-- Start of Exercise inputs --

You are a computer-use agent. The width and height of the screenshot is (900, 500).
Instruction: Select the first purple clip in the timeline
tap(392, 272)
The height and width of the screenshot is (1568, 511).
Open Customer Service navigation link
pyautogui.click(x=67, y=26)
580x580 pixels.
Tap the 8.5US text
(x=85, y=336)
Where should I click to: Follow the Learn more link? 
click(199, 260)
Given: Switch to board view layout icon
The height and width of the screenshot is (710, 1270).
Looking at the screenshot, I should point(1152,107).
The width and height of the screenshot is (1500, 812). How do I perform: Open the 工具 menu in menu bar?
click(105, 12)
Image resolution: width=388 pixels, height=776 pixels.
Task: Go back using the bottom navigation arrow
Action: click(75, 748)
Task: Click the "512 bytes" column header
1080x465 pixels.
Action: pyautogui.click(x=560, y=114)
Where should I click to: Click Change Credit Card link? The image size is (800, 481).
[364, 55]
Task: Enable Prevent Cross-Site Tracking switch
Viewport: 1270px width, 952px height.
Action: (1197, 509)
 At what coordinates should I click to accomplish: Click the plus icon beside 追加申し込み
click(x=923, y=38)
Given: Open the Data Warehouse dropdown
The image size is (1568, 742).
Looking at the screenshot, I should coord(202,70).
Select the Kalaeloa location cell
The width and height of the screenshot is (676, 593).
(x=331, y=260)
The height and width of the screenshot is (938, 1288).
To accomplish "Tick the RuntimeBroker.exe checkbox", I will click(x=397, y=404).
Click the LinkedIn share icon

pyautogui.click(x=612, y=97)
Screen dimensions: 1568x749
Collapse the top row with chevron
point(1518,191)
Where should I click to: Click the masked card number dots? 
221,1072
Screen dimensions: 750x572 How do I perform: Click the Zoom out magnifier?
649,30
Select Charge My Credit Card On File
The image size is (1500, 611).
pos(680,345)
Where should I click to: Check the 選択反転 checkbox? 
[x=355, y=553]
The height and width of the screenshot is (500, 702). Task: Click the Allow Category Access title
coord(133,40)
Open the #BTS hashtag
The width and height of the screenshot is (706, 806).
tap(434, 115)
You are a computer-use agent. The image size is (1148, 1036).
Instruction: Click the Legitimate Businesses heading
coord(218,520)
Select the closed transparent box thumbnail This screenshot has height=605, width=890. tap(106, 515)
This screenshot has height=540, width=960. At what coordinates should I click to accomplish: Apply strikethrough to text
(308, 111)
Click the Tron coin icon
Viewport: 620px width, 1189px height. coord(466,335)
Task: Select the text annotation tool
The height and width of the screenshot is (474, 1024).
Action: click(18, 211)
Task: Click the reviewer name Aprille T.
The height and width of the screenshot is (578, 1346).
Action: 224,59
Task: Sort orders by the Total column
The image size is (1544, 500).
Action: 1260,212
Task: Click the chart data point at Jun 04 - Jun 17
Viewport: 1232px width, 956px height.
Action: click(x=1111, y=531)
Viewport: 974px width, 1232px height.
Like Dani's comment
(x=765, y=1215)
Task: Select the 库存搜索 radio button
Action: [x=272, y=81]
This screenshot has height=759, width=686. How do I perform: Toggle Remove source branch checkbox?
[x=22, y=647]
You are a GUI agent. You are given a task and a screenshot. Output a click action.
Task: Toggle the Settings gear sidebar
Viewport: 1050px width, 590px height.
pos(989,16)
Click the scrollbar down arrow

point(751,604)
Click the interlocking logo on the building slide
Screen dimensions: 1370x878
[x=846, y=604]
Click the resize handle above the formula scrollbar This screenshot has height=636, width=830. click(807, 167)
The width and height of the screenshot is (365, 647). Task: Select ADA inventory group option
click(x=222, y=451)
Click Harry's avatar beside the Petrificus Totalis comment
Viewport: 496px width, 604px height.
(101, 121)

-- End of Exercise inputs --

Task objective => Copy every line in the lines above that contains the string "Where". Case counts.

Output below =>
Where should I click to: Follow the Learn more link? 
Where should I click to: Click Change Credit Card link? The image size is (800, 481).
Where should I click to: Click the masked card number dots? 
Where should I click to: Check the 選択反転 checkbox? 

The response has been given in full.